TASK GOAL:
Repeat exactly the lines of the entries below from the one with "Screen dimensions: 639x408" through the one with "Task: Start scanning with the 扫描 button", both ends included, and nothing else.

SUPPLIED INFORMATION:
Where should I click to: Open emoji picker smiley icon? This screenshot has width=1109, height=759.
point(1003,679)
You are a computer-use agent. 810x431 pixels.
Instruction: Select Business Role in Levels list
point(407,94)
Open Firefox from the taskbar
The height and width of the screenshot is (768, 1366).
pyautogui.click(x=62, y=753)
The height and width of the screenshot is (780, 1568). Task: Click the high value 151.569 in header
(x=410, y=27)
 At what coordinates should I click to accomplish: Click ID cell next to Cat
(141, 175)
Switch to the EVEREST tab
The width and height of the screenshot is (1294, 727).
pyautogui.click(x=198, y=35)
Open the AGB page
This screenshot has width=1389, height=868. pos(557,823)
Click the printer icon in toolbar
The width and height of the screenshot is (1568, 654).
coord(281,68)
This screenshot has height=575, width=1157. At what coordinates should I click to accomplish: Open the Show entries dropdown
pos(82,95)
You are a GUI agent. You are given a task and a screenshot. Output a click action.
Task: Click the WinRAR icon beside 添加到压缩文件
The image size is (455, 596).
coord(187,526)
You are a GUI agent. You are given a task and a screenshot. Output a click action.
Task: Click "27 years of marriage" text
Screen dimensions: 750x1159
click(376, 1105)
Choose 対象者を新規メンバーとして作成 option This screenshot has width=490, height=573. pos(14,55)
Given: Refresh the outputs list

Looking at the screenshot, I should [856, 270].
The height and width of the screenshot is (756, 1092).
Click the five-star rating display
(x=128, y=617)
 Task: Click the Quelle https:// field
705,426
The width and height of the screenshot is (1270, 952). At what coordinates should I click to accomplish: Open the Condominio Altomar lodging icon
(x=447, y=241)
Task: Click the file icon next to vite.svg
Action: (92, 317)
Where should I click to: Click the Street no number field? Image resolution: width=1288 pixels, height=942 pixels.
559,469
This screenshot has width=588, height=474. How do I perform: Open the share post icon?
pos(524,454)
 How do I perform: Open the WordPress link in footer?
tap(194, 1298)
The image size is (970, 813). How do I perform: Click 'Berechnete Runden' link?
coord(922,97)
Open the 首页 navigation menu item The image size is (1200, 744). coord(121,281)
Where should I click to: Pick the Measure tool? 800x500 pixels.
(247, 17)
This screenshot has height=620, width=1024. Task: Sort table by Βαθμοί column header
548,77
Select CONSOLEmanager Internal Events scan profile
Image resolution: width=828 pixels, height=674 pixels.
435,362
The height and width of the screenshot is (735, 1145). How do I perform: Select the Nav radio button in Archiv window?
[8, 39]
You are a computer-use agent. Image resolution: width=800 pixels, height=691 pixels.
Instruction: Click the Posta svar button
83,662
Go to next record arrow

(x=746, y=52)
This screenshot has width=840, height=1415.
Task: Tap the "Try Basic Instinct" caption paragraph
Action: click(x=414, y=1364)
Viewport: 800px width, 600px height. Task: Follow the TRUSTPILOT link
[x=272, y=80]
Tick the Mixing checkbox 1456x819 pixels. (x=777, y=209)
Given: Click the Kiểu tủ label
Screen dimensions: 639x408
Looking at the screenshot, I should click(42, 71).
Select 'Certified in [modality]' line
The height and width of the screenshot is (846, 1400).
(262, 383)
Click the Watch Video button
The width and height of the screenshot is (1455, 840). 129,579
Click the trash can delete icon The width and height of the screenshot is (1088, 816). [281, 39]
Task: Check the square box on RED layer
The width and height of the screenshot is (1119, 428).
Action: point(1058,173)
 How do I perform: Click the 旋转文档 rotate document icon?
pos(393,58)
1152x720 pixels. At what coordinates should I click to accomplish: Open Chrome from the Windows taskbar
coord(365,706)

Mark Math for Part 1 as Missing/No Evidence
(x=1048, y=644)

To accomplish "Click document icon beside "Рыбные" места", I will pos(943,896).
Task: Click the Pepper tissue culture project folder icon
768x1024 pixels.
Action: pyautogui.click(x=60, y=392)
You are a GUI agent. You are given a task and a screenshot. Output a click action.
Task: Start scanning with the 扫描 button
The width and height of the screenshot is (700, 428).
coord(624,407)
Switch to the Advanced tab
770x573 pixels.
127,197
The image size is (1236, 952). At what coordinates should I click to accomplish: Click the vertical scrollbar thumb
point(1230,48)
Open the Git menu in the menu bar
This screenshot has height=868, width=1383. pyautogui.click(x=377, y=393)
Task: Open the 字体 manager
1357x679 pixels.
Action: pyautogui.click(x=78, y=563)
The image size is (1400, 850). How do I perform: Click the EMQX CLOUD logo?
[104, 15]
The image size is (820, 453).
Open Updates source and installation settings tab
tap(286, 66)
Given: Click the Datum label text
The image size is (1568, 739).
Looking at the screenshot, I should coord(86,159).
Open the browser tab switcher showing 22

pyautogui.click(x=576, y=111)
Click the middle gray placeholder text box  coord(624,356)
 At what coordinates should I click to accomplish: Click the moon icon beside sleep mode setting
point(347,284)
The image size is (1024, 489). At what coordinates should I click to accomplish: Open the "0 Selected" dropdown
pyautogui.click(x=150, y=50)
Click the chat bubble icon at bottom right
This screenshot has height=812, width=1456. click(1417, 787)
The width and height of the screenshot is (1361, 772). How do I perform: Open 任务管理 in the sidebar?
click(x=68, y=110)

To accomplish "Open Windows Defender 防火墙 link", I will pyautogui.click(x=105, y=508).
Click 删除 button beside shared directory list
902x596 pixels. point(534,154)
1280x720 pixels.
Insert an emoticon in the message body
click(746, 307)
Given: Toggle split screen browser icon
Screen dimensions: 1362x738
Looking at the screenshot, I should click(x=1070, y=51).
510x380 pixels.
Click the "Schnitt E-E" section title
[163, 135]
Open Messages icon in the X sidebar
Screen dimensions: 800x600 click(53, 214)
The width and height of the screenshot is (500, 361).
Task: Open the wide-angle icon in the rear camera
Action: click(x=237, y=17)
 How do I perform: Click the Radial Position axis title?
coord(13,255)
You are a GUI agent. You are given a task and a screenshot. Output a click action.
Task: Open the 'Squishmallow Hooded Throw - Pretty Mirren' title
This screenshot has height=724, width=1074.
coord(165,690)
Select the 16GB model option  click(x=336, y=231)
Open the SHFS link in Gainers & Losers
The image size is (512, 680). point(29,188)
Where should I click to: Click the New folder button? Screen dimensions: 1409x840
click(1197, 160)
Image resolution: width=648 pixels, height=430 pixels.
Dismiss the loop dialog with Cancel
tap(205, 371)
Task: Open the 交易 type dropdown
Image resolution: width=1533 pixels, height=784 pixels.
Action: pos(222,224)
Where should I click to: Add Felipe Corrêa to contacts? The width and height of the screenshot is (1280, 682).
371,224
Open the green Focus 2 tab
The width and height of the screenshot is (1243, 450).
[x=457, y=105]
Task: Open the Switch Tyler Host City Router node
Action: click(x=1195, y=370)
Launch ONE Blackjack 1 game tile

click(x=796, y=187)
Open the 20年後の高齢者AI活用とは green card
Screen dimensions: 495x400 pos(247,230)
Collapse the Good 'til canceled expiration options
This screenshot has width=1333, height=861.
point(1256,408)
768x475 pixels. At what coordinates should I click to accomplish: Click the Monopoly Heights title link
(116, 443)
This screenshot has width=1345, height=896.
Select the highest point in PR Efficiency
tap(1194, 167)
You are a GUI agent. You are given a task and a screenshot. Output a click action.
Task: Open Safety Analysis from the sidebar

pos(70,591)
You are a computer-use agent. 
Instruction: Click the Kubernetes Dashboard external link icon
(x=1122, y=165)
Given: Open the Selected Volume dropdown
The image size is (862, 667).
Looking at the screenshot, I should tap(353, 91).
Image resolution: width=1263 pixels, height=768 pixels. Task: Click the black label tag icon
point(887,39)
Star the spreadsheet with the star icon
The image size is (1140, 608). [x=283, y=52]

COMPLETED EXERCISE:
Screen dimensions: 639x408
Looking at the screenshot, I should click(42, 71).
Select 'Certified in [modality]' line
The height and width of the screenshot is (846, 1400).
(262, 383)
Click the Watch Video button
The width and height of the screenshot is (1455, 840). 129,579
Click the trash can delete icon The width and height of the screenshot is (1088, 816). [281, 39]
Task: Check the square box on RED layer
The width and height of the screenshot is (1119, 428).
Action: point(1058,173)
 How do I perform: Click the 旋转文档 rotate document icon?
pos(393,58)
1152x720 pixels. At what coordinates should I click to accomplish: Open Chrome from the Windows taskbar
coord(365,706)

Mark Math for Part 1 as Missing/No Evidence
(x=1048, y=644)

To accomplish "Click document icon beside "Рыбные" места", I will pos(943,896).
Task: Click the Pepper tissue culture project folder icon
768x1024 pixels.
Action: pyautogui.click(x=60, y=392)
You are a GUI agent. You are given a task and a screenshot. Output a click action.
Task: Start scanning with the 扫描 button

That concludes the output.